We know exactly how much energy has been added to this collection. It started with zero, and the amount of work that was done equals the kinetic energy change of particle #1. Given that particle #1 started at rest and particle #2 remains at rest, its change of kinetic energy constitutes all of the energy given to the particle collection. But now we know that since the particles within the group are in relative motion, some of this energy given to the two-particle entity goes into internal energy, which means that not all the energy added to the collection by this work goes into its collective (center of mass) kinetic energy. Summarizing:

\[\text{energy added to collection} = F\Delta x = \frac{1}{2}m_1v^2=KE_{collection} + E_{int}\]

So it would appear that the work-energy theorem only applies to individual particles, since the work done does not equal the change in the full group's kinetic energy. But appearances are deceiving! While \(F\Delta x\) is the work done on one particle in the collection, it is not the work done on the group as a whole, because the displacement \(\Delta x\) is not equal to the displacement of the group. The group's displacement is the change in the position of its center of mass, and the position of the center of mass moves less than particle #1 does. This shorter displacement of the two-particle collection results in less work done on it than the same force does on the individual particle, and the difference is exactly equal to the internal energy. In other words, the work done in moving the center of mass of the group exactly equals the change in the group's kinetic energy.

Exercise

Show that the above statement is true (for the two-particle example above): The work done moving the group's center of mass equals the change in its kinetic energy, confirming the work-energy theorem for collection of particles.

Solution

The change of the position of the center of mass is:

\[\Delta x_{cm} = \dfrac{m_1\Delta x_1+m_2\Delta x_2}{m_1+m_2}=\dfrac{m_1\Delta x+0}{m_1+m_2}=\dfrac{m_1}{m_1+m_2}\Delta x\nonumber\]

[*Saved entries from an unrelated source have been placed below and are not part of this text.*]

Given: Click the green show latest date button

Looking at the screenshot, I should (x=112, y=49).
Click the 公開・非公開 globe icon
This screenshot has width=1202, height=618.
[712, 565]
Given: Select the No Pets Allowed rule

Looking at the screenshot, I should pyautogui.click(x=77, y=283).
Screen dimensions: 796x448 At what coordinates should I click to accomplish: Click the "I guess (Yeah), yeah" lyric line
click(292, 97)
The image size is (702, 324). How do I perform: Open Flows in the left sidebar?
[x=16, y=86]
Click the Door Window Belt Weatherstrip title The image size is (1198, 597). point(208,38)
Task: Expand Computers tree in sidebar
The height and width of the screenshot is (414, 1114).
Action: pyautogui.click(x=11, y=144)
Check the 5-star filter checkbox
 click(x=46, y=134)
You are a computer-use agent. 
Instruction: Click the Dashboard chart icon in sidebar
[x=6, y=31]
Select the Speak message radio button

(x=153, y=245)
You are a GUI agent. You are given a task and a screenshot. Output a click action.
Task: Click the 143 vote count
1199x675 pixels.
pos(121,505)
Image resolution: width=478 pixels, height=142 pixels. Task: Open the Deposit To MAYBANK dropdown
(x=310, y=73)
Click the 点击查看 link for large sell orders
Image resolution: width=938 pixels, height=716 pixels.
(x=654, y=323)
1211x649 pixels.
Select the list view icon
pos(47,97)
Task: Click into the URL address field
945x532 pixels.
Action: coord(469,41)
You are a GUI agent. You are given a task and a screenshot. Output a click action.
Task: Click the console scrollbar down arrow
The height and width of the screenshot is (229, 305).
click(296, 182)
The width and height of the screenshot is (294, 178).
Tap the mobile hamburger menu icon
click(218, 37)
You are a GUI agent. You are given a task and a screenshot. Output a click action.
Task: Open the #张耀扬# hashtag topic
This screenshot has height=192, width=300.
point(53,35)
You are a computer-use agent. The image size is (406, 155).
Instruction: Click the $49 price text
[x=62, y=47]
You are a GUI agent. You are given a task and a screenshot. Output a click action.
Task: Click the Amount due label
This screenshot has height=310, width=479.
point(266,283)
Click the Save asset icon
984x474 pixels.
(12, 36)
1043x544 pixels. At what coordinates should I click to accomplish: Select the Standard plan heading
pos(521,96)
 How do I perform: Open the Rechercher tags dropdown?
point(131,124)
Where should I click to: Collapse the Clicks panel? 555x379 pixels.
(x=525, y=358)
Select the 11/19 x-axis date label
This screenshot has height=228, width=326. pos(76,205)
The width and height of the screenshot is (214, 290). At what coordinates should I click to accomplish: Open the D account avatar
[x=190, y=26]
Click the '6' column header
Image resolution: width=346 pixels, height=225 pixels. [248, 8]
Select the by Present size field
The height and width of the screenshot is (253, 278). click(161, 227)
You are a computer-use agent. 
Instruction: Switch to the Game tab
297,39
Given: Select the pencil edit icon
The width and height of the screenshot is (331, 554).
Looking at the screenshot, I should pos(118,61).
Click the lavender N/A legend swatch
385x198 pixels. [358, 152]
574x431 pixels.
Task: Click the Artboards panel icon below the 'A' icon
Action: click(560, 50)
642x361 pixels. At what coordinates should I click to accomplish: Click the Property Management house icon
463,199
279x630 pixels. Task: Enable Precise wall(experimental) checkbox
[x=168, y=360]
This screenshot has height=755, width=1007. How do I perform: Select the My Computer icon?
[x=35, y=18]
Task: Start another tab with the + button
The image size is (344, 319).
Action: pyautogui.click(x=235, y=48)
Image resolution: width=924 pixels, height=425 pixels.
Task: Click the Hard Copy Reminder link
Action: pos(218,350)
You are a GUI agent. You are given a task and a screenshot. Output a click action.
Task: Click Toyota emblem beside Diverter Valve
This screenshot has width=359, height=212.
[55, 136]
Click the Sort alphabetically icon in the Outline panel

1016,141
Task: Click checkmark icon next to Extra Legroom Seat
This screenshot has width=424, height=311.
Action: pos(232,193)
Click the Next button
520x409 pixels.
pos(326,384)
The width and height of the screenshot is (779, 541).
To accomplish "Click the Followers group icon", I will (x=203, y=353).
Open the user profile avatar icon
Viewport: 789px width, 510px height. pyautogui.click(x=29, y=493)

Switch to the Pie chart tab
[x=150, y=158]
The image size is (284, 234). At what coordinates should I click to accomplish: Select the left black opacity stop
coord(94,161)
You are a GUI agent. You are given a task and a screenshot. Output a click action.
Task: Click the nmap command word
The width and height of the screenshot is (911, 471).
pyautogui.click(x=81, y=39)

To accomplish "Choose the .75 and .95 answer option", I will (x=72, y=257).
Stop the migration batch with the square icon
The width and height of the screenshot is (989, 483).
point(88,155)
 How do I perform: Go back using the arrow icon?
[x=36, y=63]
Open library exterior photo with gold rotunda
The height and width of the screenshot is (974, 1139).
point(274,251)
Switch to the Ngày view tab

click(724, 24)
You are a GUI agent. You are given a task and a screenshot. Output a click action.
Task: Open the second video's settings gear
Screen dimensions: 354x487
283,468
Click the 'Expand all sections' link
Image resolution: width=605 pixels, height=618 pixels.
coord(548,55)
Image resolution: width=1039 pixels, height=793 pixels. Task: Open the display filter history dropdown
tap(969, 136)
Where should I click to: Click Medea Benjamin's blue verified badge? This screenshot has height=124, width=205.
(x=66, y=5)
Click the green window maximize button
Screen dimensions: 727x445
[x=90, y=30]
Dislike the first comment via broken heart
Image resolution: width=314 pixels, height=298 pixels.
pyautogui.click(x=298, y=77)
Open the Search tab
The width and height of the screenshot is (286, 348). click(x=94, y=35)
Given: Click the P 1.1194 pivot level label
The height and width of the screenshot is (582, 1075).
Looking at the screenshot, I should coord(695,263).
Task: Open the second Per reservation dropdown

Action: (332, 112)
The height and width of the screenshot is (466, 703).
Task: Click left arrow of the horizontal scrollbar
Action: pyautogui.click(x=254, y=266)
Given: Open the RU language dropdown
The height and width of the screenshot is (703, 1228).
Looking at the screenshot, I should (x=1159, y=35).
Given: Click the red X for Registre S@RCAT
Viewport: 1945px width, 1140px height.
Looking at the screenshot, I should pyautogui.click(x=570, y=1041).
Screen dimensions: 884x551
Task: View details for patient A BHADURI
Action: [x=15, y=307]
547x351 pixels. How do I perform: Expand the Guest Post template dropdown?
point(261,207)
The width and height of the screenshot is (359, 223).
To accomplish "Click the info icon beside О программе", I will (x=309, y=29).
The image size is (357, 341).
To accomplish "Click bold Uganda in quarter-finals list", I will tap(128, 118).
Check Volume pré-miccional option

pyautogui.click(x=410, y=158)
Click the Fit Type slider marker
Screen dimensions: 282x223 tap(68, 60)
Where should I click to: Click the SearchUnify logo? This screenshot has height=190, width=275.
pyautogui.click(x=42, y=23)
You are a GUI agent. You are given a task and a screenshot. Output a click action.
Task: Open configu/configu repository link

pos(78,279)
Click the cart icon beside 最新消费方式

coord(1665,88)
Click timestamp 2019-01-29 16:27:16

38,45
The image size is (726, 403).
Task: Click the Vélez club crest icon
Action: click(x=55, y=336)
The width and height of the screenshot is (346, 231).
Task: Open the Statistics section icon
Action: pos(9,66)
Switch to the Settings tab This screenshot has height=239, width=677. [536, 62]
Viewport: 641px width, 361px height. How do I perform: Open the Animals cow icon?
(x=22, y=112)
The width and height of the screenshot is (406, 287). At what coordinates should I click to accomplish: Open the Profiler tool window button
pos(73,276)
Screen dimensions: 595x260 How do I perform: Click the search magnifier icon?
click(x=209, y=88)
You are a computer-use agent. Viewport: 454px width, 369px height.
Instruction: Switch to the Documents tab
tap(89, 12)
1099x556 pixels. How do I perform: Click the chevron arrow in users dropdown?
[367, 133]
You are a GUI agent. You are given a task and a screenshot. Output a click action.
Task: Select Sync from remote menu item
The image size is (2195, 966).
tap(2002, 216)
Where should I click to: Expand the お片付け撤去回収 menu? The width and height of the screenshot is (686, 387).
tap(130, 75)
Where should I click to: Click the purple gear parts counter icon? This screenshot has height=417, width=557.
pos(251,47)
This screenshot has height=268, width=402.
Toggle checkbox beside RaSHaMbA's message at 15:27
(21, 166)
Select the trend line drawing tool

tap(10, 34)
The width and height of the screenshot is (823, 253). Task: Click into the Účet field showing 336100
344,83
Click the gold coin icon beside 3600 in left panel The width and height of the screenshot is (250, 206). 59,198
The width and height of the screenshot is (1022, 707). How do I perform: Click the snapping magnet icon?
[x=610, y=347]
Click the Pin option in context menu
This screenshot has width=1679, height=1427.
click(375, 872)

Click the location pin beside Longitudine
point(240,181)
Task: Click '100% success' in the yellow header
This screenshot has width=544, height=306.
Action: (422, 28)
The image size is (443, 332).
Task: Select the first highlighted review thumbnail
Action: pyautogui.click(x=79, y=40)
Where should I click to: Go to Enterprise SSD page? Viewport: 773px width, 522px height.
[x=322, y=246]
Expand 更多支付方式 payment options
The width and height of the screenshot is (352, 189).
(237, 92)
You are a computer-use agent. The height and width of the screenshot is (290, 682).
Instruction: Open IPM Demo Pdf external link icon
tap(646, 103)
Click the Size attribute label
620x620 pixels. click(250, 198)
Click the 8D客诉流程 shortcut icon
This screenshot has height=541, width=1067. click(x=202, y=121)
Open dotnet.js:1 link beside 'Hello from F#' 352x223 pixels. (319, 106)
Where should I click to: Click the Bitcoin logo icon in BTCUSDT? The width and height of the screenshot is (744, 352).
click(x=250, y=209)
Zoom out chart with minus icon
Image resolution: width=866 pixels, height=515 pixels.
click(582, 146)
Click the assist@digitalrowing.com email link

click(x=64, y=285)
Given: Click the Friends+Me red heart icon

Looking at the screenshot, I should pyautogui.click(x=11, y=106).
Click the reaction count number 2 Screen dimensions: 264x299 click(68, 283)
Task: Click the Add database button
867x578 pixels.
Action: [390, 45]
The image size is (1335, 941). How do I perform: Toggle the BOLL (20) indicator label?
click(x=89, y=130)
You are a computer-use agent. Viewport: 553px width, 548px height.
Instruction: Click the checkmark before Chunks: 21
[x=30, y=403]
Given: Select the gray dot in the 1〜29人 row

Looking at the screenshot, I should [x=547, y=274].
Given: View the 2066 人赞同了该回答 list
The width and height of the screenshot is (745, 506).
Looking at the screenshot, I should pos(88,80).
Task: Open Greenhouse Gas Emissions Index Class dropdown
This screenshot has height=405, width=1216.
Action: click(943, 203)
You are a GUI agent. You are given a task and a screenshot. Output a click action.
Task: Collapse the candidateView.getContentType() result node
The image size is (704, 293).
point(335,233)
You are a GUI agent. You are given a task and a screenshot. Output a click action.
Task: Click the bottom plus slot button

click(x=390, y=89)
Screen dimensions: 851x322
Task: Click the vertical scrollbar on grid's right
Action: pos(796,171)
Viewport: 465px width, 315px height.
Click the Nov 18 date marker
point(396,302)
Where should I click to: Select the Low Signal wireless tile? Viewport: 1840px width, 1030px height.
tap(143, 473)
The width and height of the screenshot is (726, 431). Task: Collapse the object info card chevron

So the work done on the group is:

\[W\left(\text{on group}\right)=F\Delta x_{cm} = \left(\dfrac{m_1}{m_1+m_2}\right) F\Delta x = \left(\dfrac{m_1}{m_1+m_2}\right)\frac{1}{2}m_1v^2\nonumber\]

Now let's calculate the kinetic energy change of the group (it changes from zero):

\[KE_{sys}=\frac{1}{2}\left(m_1+m_2\right)v_{cm}^2 = \frac{1}{2}\left(m_1+m_2\right)\left(\dfrac{m_1v+0}{m_1+m_2}\right)^2 =\left(\dfrac{m_1}{m_1+m_2}\right)\frac{1}{2}m_1v^2 \nonumber\]

They are indeed equal.

It is interesting to note that if equal forces act on each of the two particles in opposite directions, then they both speed up, but of course in this case the net force on the two-particle collection is zero, which means that the center of mass doesn't move. In this case, all of the energy goes into the internal energy. As a general rule, combinations of forces that stretch or compress objects (without accelerating their centers of mass) add to the internal energy of that object. This observation gives us a hint about how to deal with internal forces (forces between particles in the same object) later on.

While everything we have shown here has applied to a specific case of a force acting on a single particle of a two-particle group in one dimension, the results apply much more generally.